West shares four children with ex-wife Kim Kardashian: North, 8, Saint, 6, Chicago, 4, and Psalm, 2. In December, the star purchased the house across the street from his ex, reportedly so he could keep a closer eye on his brood and not be so far from them when they were with their mom. Critics called it creepy; supporters called it fatherly love.

But West’s bid to remain a prominent figure in his children’s lives did not end there. The public battle between him, Kardashian, and “SNL” comedian Pete Davidson has been making fans cringe for months, and mostly because of West’s extreme words and actions. Are the “Donda” rapper’s ramblings simply the product of his bipolar disorder, or are they actually the desperate pleas of a man who believes in the sanctity of marriage and fears for his children’s safety?

Maybe his behavior can all be traced back to the way in which West’s journey to becoming a father began. During a political rally in 2020, West made the very personal admission that he hadn’t originally wanted his daughter, North, and had pressured Kardashian to get an abortion. 

“So even if my wife were to divorce me after this speech, she brought North into the world, even when I didn’t want to,” West said in July during the emotional speech. “She stood up, and she protected that child.” Perhaps West’s, at times, overbearing parenting style is his way of making up for that nearly catastrophic error.

These days, the “Jesus Walks” star takes his role as a father very seriously.

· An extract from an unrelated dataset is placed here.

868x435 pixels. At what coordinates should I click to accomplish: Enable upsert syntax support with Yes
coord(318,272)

Discerning Ye’s intentions, no matter their origin, is as simple as reading the lyrics to some of his songs. 

“No, Daddy don’t play, not when it come to they daughters / Don’t do no yoga, don’t do pilates / Just play piano and stick to karate,” he raps in “Violent Crimes.”

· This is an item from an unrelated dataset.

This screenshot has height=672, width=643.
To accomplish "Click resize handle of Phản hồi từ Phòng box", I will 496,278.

The song also references his then-wife’s notoriously curvy body as West worries what men will think of his daughters when they grow up to inherit those same genes.

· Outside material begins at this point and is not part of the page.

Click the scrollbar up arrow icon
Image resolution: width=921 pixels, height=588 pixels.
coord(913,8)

“I pray your body’s draped more like mine / And not like your mommy’s / Just bein’ salty, but n***** is nuts / And I am a n****, I know what they want,” he says in the song. “I pray that you don’t get it all at once / Curves under your dress, I know it’s pervs all on the net / All in the comments, you wanna vomit / That’s your baby, you love her to death,” he continues.

During an interview with Jimmy Kimmel, West explained that he feels protective of all his children but is especially concerned about his girls. He even said having daughters changed his overall perspective on women, making him see them as people to “nurture” rather than “conquer.”

However, then he made a joke about still viewing pornography despite his altered views on the dignity of women.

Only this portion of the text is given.